Dear Governor Lamont,

I am writing to you to voice my objections to SB1, and though I am willing to ascribe only the noblest motivations to the legislators who sponsored the Bill, the final draft currently awaiting your signature contains some language that is highly offensive and some that is nothing short of dangerous.

While SB1’s stated objective is to simply equalize the healthcare outcomes for all CT residents, it sets out to do so exclusively through the prism of race and blames racism alone for the unequal outcomes we see today. Setting aside the question of scientific merit of this conclusion, do you personally believe that Connecticut’s brave nurses and doctors, who just last year selflessly put themselves in harm’s way to fight the COVID-19 pandemic, are actually vile racists? Is that the message you want to send to the people of our state? Does it not make the legislators, who worked remotely from the safety of their homes during the pandemic, look shameless and ungrateful?

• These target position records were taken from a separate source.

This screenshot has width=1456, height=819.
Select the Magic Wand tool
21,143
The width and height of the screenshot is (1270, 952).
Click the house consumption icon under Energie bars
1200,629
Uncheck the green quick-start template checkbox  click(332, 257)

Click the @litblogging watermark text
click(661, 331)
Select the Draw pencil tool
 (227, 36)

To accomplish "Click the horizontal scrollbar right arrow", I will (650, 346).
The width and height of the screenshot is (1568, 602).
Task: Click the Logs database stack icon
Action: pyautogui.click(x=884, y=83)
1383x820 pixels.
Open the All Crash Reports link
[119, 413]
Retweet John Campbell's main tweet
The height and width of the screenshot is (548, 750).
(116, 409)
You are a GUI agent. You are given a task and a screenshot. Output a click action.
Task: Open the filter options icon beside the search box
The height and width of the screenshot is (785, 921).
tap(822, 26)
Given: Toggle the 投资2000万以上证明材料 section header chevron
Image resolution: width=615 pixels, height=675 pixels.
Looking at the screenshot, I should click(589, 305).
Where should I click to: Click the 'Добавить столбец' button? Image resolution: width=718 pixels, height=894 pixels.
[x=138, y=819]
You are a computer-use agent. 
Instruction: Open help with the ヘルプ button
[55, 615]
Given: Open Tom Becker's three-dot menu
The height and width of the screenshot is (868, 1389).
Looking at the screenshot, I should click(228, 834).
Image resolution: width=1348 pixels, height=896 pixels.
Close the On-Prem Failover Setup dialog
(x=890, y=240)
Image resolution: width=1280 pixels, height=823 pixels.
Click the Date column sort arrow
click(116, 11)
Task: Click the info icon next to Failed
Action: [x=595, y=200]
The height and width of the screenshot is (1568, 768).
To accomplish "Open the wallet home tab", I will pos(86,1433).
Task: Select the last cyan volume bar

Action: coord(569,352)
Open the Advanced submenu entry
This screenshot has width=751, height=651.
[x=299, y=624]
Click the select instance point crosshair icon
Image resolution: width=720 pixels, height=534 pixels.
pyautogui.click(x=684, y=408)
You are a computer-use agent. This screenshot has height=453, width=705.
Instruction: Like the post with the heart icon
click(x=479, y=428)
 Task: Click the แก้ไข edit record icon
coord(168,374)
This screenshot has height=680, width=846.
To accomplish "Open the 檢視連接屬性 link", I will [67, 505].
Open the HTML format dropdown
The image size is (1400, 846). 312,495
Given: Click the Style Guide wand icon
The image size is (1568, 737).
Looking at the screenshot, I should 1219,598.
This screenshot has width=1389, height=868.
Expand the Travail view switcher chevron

Unfortunately, there is more to SB1 than that. The Bill talks about inclusion of “cultural humility” in higher education programs. My husband and I are refugees from the former Soviet Union and came to the United States during the Cold War to escape ethnic and religious persecution. I am also a granddaughter of an Auschwitz survivor. My family and I bear deep scars of the brutality that inevitably follows incitement and vilification of a whole group of people. The simple truth is you don’t cure prejudice with prejudice. The idea of separating people into the oppressors and the oppressed simply by their color or gender or sexual orientation is not just intellectually perverse, it’s dangerous. Just yesterday the New York Times published an article about the New York-based psychiatrist who spoke at a Yale University lecture about her “fantasies of unloading a revolver into the head of any white person that got in her way, burying their body and wiping her bloody hands as she walked away relatively guiltless with a bounce in her step. Like she did the world a favor”. The paper also cited multiple members of the Yale Psychology Department expressing admiration for her horrifying diatribe. Given the latest FBI reports on the sharp rise in hate crimes, do you think it’s responsible to teach our young people to judge the virtue or vice of others by appearance alone?

I know there will be few who are eager to exploit the divisions we are suffering in this country. I urge you not to let them pressure you into signing the Bill that I believe not only violates the tenets of basic human decency but also puts the people of Connecticut in danger.